Cheers, It has a small but powerful turbo (ko4) and has been to courtnay sport for a very nice progressive map so the power is very well spread and dont come in all at once. the quaife diff helps plant the power down also with it being light. it has no issues with drive-ability other than its very eager to boost.



Ryan Hughes said:


> Excellent, Love the colour of the wheels and the blue is awesome.


Thanks, The wheels where powder coated black then coated in Hyper Silver, gives them a unique look:thumb:


----------



## DAN: (Apr 18, 2010)

amiller said:


> Good to see you posting a bit more again- love your work. :thumb:
> 
> Nice job on a weapon of a car! :lol:


Nice1 Andy thanks mate:thumb: Im sure my own car is due some much need quality time very soon.:buffer:


----------



## StephenJ (Jul 17, 2010)

Good work DAN.

Car looks immense!


----------



## Davie G (Sep 28, 2008)

That looks ace! Takes me back to my yoof


----------



## tonyy (Jul 26, 2008)

Looks fantastic,I like it...


----------



## DAN: (Apr 18, 2010)

StephenJ said:


> Good work DAN.
> 
> Car looks immense!


Thanks mate:thumb:



Davie G said:


> That looks ace! Takes me back to my yoof


It does, except me and my mates could only afford nova 1.3SR's :lol:



tonyy said:


> Looks fantastic,I like it...


Thanks mate, the more i worked on it the more i wanted to keep it.


----------



## 1989martin1 (Aug 9, 2013)

I've driven this beautiful machine  the work was top notch dan I did his sierra as a favour for lending his van last weekend! He's got another corsa on the drive now running over 400bhp! I took the blue one out and my god I've never felt anything like it plant your foot in any gear and it just took off could feel the quaiffe lsd trying to correct every bit of torque steer and spin awesome machine and well built love the Astra Vxr interior


----------



## 5doorfish (Aug 8, 2013)

Awesome Machine!
I love Corsa's
I just px'ed my Corsa b, miss it a lot!


----------



## DAN: (Apr 18, 2010)

It didn't belong to mark at the time i had detailed it. my other mate who sold him the 400hp corsa had it. when mark bought it off john i detailed it again.

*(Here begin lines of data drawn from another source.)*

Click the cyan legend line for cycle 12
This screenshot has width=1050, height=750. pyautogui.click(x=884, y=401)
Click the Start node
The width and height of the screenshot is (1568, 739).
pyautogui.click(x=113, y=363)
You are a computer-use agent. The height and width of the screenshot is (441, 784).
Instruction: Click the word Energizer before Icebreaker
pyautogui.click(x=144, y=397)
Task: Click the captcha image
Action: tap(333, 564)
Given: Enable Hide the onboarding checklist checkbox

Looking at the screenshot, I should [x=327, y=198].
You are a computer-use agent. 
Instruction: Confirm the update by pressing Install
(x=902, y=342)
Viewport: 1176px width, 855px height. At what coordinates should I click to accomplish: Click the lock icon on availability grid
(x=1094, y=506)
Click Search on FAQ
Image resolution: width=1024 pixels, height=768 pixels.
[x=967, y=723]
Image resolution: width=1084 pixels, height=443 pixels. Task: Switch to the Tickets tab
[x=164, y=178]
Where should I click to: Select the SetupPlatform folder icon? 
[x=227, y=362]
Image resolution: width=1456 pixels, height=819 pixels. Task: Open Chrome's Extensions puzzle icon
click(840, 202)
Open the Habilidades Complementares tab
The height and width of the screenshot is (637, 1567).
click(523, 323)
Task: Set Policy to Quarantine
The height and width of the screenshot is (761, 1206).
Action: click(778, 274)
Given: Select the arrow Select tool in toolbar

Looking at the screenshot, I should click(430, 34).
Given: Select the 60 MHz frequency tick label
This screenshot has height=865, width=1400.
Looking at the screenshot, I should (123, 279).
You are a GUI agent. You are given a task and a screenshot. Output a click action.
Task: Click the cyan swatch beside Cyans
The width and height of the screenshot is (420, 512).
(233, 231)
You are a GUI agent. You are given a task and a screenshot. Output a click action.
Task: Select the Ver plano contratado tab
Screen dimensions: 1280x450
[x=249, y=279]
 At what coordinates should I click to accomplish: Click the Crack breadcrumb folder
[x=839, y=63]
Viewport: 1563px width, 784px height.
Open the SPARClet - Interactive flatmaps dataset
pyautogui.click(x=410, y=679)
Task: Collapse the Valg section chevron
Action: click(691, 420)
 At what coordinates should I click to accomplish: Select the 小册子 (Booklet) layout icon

if it still looks good after all these years and i know mark dosn't clean his cars its a credit to a good detail.


----------



## 1989martin1 (Aug 9, 2013)

Ah I see he only bought it last year if I remember rightly, yeah he's not big on car cleaning but he certainly enjoys his driving! Think he wants his wife's range rover doing next that's going to be a big job ahead


----------